Decomposing a monorepo

Git, tfs edit

So we've got a big ol' monorepo that's stored in TFS. Most of it is getting converted to Git as we trasition away from Team Foundation Version Control (TFVC). The monorepo is about 3GB and has about a decade of history. Some of the projects that were bolted onto the sides of the repo are good candidates to break out into their own small repositories in Git. But how exactly can I do that and keep all the history?

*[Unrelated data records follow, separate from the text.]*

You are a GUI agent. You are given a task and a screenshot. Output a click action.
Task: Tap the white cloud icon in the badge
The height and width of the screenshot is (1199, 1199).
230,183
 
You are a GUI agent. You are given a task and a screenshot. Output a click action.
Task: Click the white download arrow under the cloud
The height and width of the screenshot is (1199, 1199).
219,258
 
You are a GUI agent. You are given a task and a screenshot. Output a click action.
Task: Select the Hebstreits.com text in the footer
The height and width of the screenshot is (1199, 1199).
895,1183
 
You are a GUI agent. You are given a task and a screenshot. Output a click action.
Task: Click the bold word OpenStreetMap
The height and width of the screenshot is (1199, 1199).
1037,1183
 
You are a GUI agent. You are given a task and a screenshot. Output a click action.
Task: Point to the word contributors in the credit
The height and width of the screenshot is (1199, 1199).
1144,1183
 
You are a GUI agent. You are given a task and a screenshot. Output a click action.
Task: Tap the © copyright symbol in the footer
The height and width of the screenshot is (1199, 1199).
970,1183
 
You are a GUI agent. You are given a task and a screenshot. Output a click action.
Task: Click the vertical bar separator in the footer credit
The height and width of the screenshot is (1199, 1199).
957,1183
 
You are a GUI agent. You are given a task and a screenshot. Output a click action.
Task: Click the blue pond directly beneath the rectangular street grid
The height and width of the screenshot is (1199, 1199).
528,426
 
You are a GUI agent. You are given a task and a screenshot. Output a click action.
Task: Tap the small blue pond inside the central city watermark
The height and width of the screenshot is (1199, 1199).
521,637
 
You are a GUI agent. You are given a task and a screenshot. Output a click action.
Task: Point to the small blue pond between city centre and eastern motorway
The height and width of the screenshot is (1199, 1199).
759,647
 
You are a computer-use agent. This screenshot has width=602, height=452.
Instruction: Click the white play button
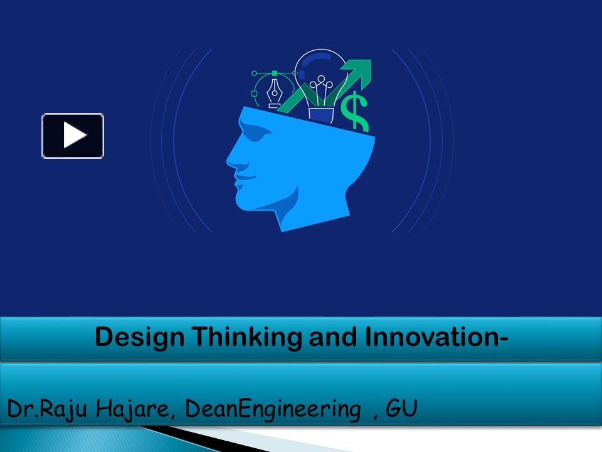(x=73, y=136)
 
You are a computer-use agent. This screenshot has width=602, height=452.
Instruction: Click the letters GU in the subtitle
(x=402, y=409)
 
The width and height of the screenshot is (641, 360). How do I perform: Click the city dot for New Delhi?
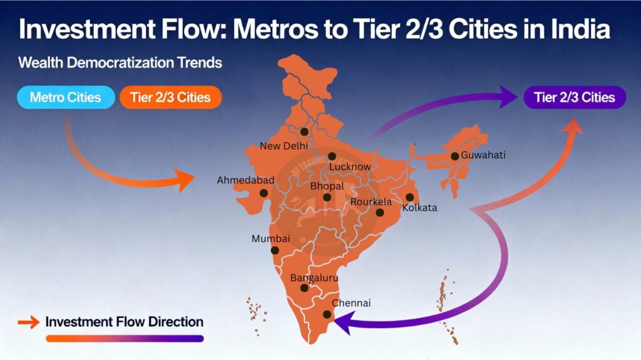[x=304, y=131]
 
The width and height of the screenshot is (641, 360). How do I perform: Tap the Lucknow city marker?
[x=332, y=156]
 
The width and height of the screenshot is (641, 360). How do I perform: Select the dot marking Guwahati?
[x=454, y=156]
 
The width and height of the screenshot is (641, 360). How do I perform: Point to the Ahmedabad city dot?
[x=264, y=193]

I've got 3 solutions so far:

  • Use Git-TFS to transform a TFS sub-folder into a Git repository
  • Use the BFG tool to remove folders/files that you don't like from a Git repo
  • Use built-in Git tools to filter-branch

Using Git-TFS to transform a TFS sub-folder into a Git repository

Since I've got the option of doing a custom migration from TFS to Git I can add a complicated regex with negative lookaheads to pick out all the subfolders I want to keep. Then Git-TFS has to walk through all the commits since the dawn of time and only keep the files that get through the ignore filter. That might take a day but I think I'll get exactly what I want.

#choco install git -y
#choco install gittfs -y
Start-Transcript git.txt -Force
$destination = "pad"
Remove-Item -Recurse -Force $destination -Verbose
$ignoreRegex = @(
    "[Pp]ackages/", # nuget package folder
    "[Dd]ebug/", # build output folders
    "bin/[Rr]elease/",
    "\.vssscc", # TFS source control stuff
    "\.vspscc",
    "\.vs/", # Visual Studio folder for IIS settings and stuff
    "\.vscode/",
    "node_modules/", # npm packages folder
    "AppLibs/(?!PAD).*", # only convert the AppLibs/PAD folder and ignore everthing else
    "Database/(?!PAD|Deploy).*",
    "Websites/(?!PAD).*",
    "Common/",
    "PoC/",
    "Reports/",
    "Tools/"
) -join '|'
git tfs clone http://tfs.myorg.net/tfs/myorg $/Path/To/Main/mymonorepo $destination --debug --branches=none --from=348573 --ignore-regex=$ignoreRegex
Set-Location $destination
git lfs migrate import --above=50MB
git tfs cleanup --debug
git gc --aggressive
git branch -m master main
Set-Location ..
Stop-Transcript

Use the BFG tool to remove folders/files that you don't like from a Git repo

You can use the BFG tool to purge unwanted folders and files from history. Not my favorite approach because you have to list all the folders you don't want and sometimes the code you do want has a folder of the same name. It doesn't allow you to specify paths and will grump at you if you try.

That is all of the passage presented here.